- YOUR OBJECTIVE -
Count every line of the listing where the string "height" occurs, and reply with the count alone.

━━ EXTRACTED INFORMATION

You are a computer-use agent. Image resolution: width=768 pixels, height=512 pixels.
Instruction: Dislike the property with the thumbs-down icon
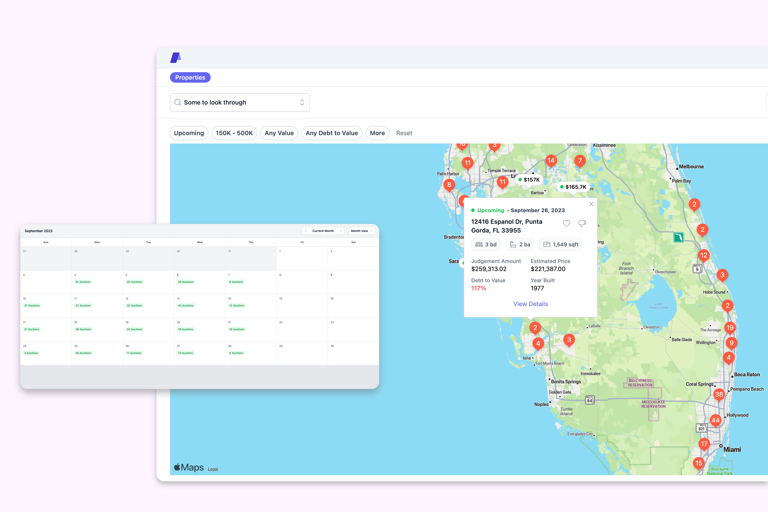(582, 223)
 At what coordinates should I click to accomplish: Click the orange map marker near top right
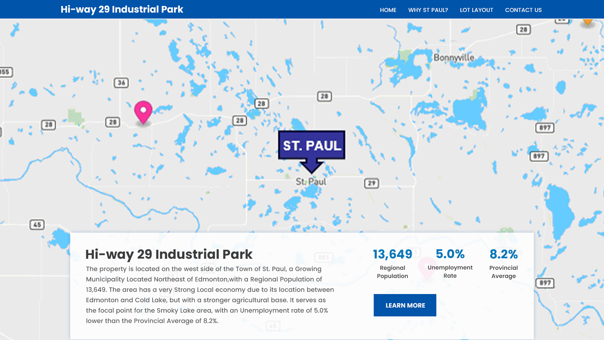coord(587,21)
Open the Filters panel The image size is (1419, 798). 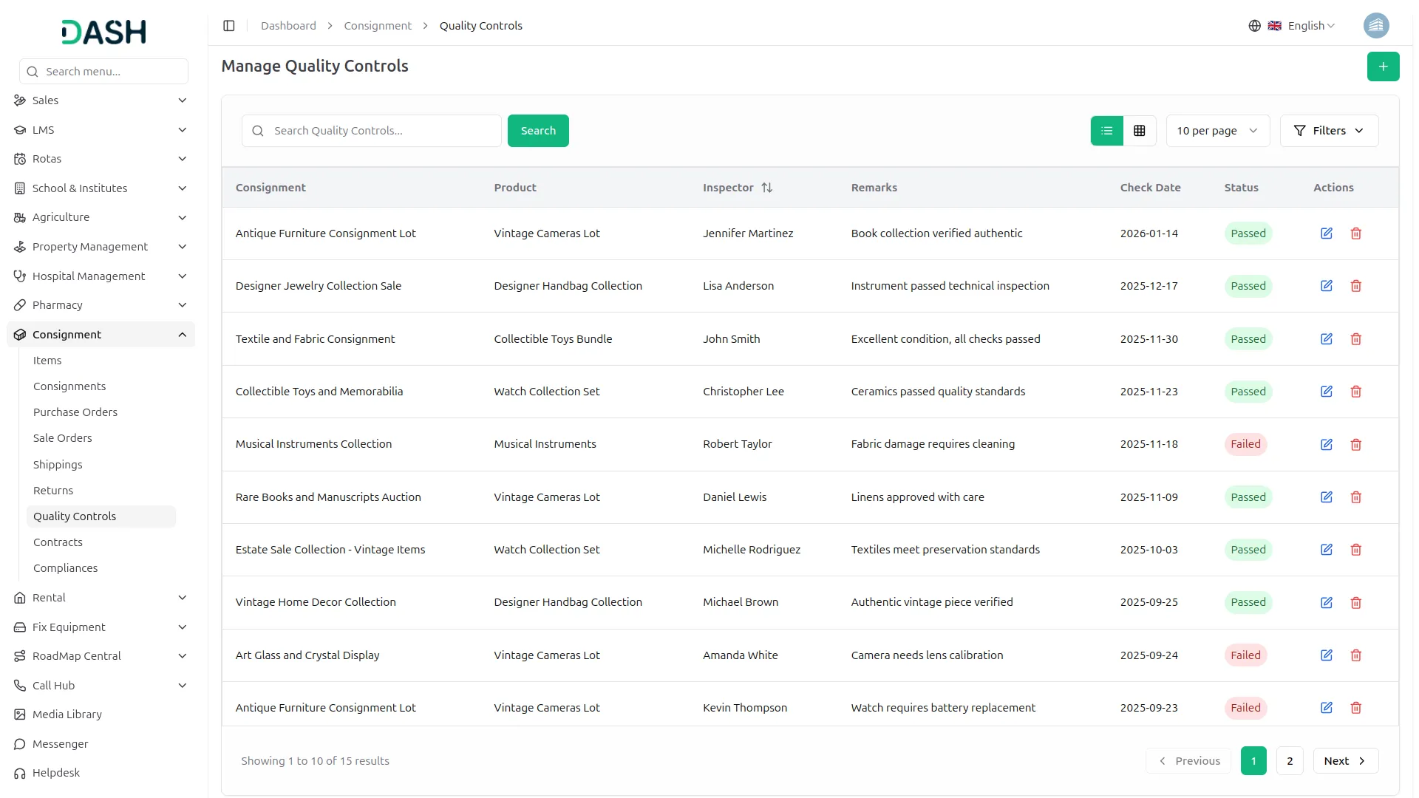pyautogui.click(x=1329, y=130)
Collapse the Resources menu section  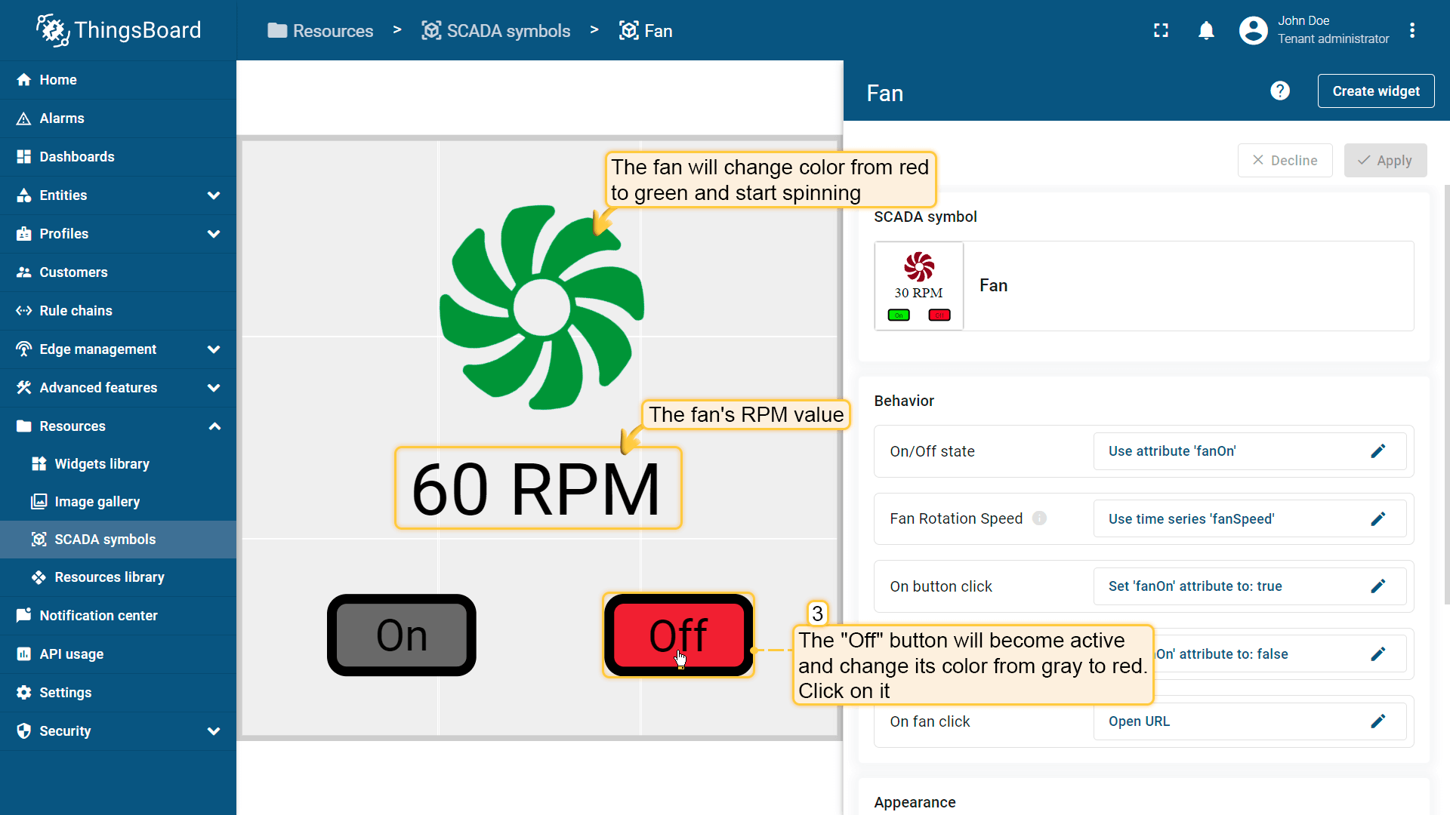tap(214, 426)
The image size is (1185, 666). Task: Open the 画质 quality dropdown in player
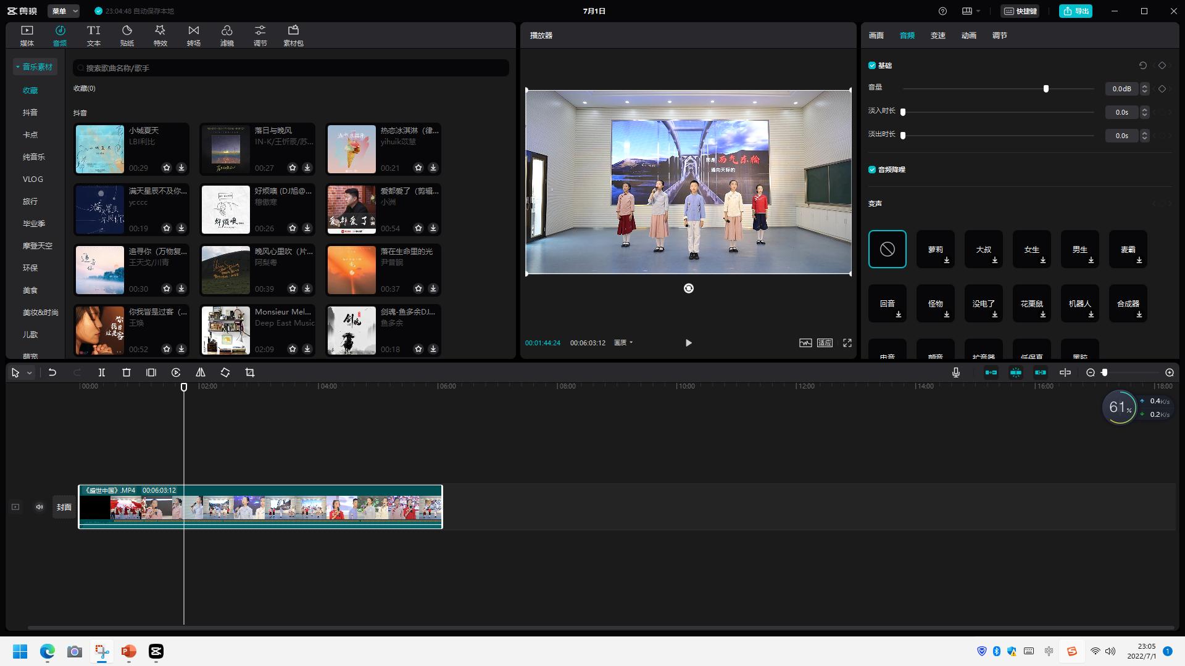click(x=623, y=343)
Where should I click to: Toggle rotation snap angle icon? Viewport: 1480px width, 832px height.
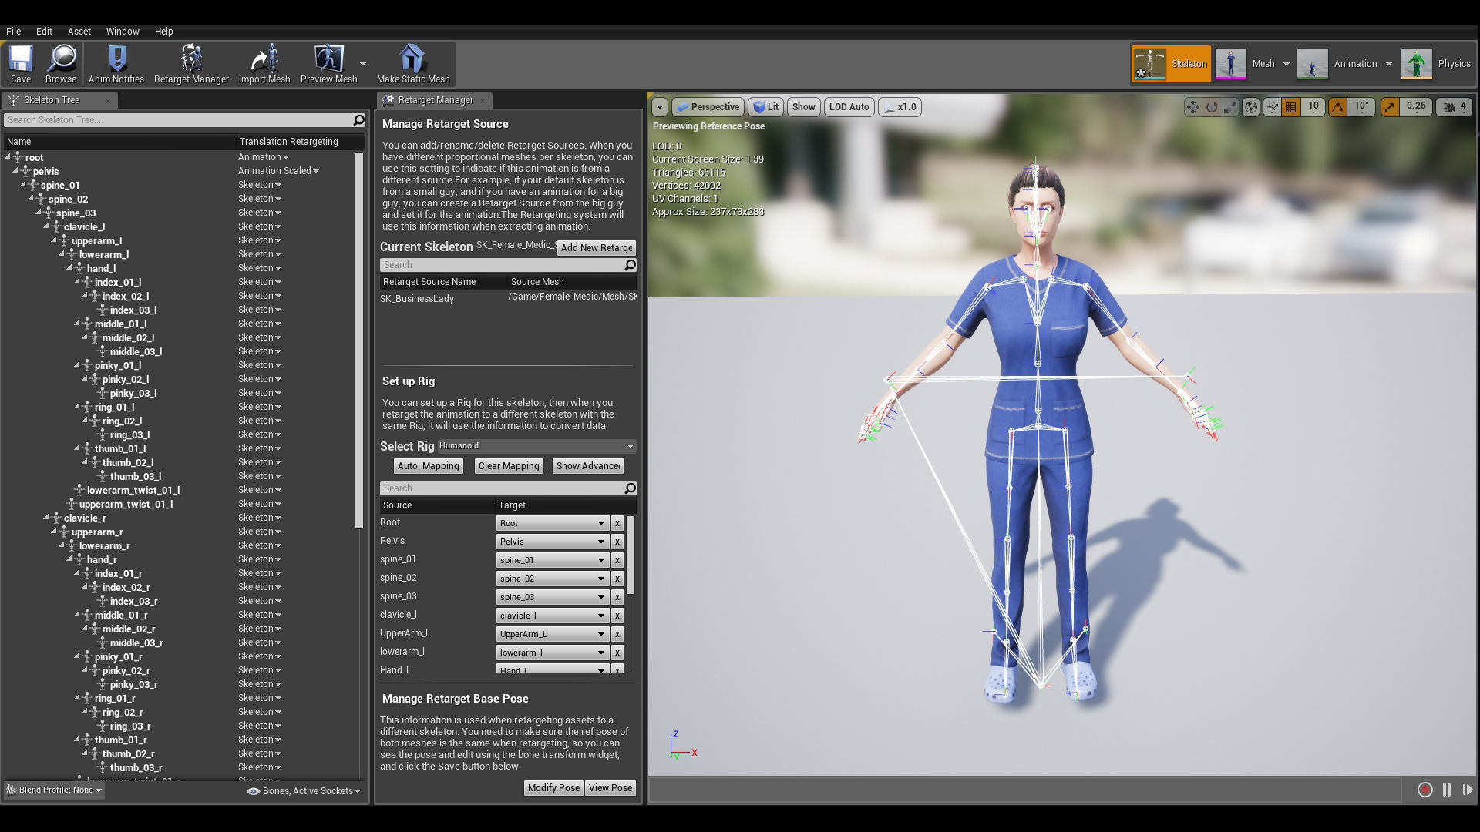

━━━━

- EXERCISE RESULT -
2